Exu te ama! Exu está voltando! Exu veio nos barcos dos escravizados. Convertam-se se quiserem, não é imperativo ter medo do que vem dos mistérios e depois da vida. E entre os vivos, refuto o olho grande insistente em secar os outros. Infesto é isso.

Doutora Silvana sugiro ouvir Maria Bethânia, sem preconceitos. Se desejar, abrace também Maria, Jesus, tenha o breu da Mata Escura, o Anum coroca, o Zé Pilintra, São Francisco de Canindé e de Assis, o Alma-de-gato, o Allan Poe, Maomé, o profeta Gentileza...

Não bula com o credo dos outros, o amor é de cada um. Incondicional. O ódio é que faz um funesto matar um gato e rebolar no mosteiro de São Bento e ainda estimular a demonologia da injúria. Pelo amor de Deus!

Uns tão sem clemência própria! Mirram o corpo por se alimentarem das raivas moralistas. O que há de nóxio no terreiro de Umbanda e Candomblé Cabana do Preto Velho da Mata Escura / Ilé Àse Ojú Oyá, no bairro Bom Jardim, para odiá-lo sem nem ter ido a uma gira por lá?

O que há de nocente no mosteiro de São Bento, na Paupina, antigo território de pajés dos seres da floresta que havia ali? Era mágico sim, quando foram invadidos e exterminados por causa do veneno até hoje. Não se empeçonhe, deputada! Escarre bem muito, se alune e aprenda a conviver com o que não é narciso.

Sentenciaram: Não existe mais índio nem seus deuses! Nem os negos pretos! Batizaram de Chicos, Pedros, Franciscos, Maria das Graças, Anunciação das Dores e o Marquês de Pombal, aquele cifé, é o verdadeiro beiçudo anhangá.

A senhora sabe? Acho que ainda sou um restinho católico. Talvez e ainda para não descontentar mamãe - dona Maria Edmar Silva. Tenho amor desmedido por ela e acolho a síntese da cultura que foi obrigada a engolir.

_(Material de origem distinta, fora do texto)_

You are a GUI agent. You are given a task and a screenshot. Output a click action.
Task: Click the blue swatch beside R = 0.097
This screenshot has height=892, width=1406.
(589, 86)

Tinha lá mulher que desterrava quebranto com folhas de pião e dava o nome de Antônio ou Antônia ao erê laçado

Uma Maria com nome de homem, da linhagem Silva - escravizados comuns da lida e chibata. Talvez indígena, talvez caboclo, talvez judeu tangido à força para as matas fantásticas da Aratuba. Tinha lá mulher que desterrava quebranto com folhas de pião e dava o nome de Antônio ou Antônia ao erê laçado nas entranhas.

Hoje cultuo também um bode, da cintura para baixo, bicho. Do umbigo para cima um pica-pau-ocráceo. Ele pediu-me a minha alma noutro dia em troca de amor. É proposital o pleonasmo. Sim, precisava dela para sacrifício em intenção dos ameaçados da Palestina e de Israel. Concedi.

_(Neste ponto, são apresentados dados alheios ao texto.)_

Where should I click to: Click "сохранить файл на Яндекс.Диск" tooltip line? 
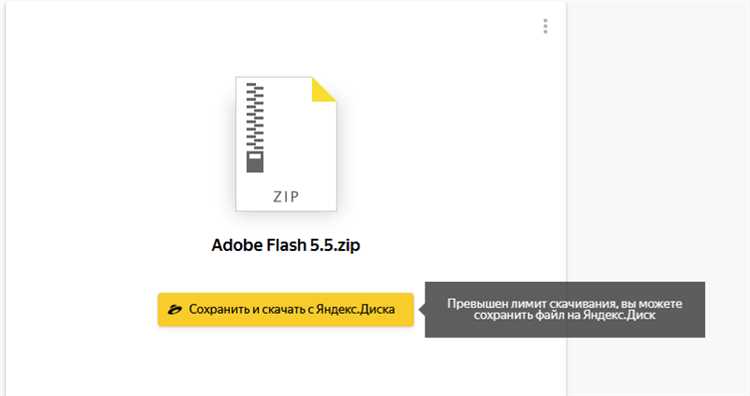(564, 315)
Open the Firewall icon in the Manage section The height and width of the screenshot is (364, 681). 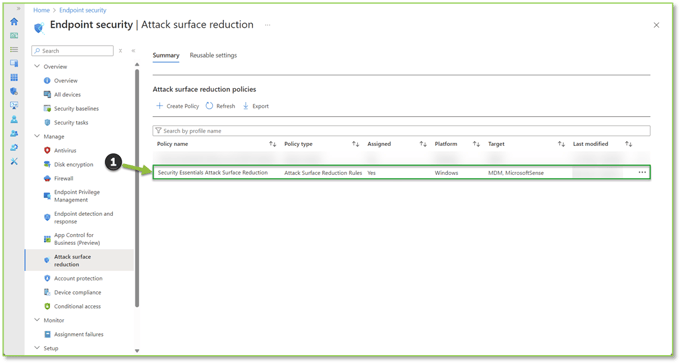[x=47, y=178]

Penitência também pelo fim dos decapitados nas quebradas por causa das facções criminosas, de políticos racistas e da polícia ainda em modelo de pelourinho e metendo a peia nos neguinhos e neguinhas.

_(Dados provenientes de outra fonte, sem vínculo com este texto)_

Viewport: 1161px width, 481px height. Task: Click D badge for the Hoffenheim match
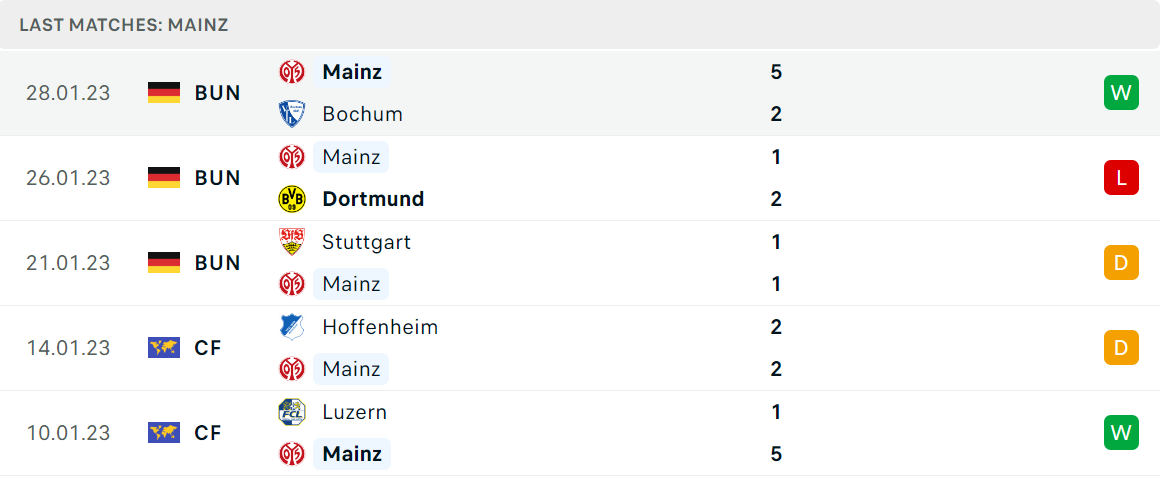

A bodância é um ritual singelo, brincante, inventado na imaginação da crônica. Um bocado de bichos berrando, orando pelos outros. Santos animais penitentes contra o preconceito de quem não tem o que fazer e odeia Exu amar os outros. Deixe ele!

Existe uma urgência pela Terra e nenhum-do-bem-feito Maria Madalena, o pastor Jaime Wright, a onça pintada e Mario Jorge Bergoglio - está dispensado de atalhar o ódio. Exu ama a senhora também.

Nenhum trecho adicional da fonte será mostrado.